TASKS FOR THIS EXERCISE:
(a) Reproduce the gambling addiction text word for word, from "Symptoms may be" up to and including "about their habit.".
(b) Answer these questions using the gambling addiction text below.
(i) How long can binge gamblers go without any problems?
(ii) What two behaviors may problem gamblers engage in?
(iii) Which page does the text direct readers to for more information?

DOCUMENT EXCERPT:
----------

Symptoms may be similar to those of compulsive gambling, but will only reveal themselves at certain times. Binge gamblers may appear to be in control as they can go weeks or months without any problems, but if something triggers them, the desire to gamble will take over.
Perhaps the first sign of a possible addiction, problem gamblers may not be entirely unable to control their impulses, but they may be doing things like chasing losses and lying to loved ones about their habit.
Types of Gambler
There are many different reasons why people gamble. Below are some of the most common types of gamblers and the motivations that drive them to gamble:
How to Help a Gambling Addict
If you or someone you care about is struggling with a gambling addiction, there is help! Whether you need someone talk to, help with your finances or anything else, we’ve compiled a list of resources to point you in the right direction. Visit our contact page for more information.

----------

DATASET CONTENT:
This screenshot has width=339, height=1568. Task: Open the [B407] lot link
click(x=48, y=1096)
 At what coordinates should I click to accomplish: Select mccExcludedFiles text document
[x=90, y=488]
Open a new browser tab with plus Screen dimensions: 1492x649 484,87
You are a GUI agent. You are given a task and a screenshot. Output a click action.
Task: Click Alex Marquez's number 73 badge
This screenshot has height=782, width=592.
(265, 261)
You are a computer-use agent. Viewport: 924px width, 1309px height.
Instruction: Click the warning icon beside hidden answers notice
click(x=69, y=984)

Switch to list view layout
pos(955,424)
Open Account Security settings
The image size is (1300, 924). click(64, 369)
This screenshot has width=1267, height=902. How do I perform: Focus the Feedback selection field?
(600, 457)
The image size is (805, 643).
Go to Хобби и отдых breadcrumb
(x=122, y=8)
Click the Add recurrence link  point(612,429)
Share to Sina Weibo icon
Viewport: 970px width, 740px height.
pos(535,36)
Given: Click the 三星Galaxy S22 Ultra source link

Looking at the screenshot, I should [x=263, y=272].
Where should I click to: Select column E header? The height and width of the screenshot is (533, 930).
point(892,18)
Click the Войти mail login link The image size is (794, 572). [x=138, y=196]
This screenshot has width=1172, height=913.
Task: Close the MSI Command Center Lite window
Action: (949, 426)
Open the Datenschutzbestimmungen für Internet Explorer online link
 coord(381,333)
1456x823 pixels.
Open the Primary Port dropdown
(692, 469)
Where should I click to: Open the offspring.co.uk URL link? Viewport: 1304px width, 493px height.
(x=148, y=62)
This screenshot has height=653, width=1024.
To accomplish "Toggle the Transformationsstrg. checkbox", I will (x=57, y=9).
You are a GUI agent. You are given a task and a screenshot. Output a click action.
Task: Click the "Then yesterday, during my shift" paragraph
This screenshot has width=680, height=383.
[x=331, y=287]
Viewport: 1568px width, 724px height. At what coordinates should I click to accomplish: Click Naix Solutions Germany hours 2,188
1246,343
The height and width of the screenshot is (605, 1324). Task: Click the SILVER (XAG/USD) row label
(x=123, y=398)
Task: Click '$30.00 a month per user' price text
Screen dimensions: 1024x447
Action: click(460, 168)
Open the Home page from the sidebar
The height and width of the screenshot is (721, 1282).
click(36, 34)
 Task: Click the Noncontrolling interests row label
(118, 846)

----------

EXERCISE RESPONSES:
(a)
Symptoms may be similar to those of compulsive gambling, but will only reveal themselves at certain times. Binge gamblers may appear to be in control as they can go weeks or months without any problems, but if something triggers them, the desire to gamble will take over.
Perhaps the first sign of a possible addiction, problem gamblers may not be entirely unable to control their impulses, but they may be doing things like chasing losses and lying to loved ones about their habit.

(b)
(i) Weeks or months.
(ii) Chasing losses and lying to loved ones about their habit.
(iii) The contact page.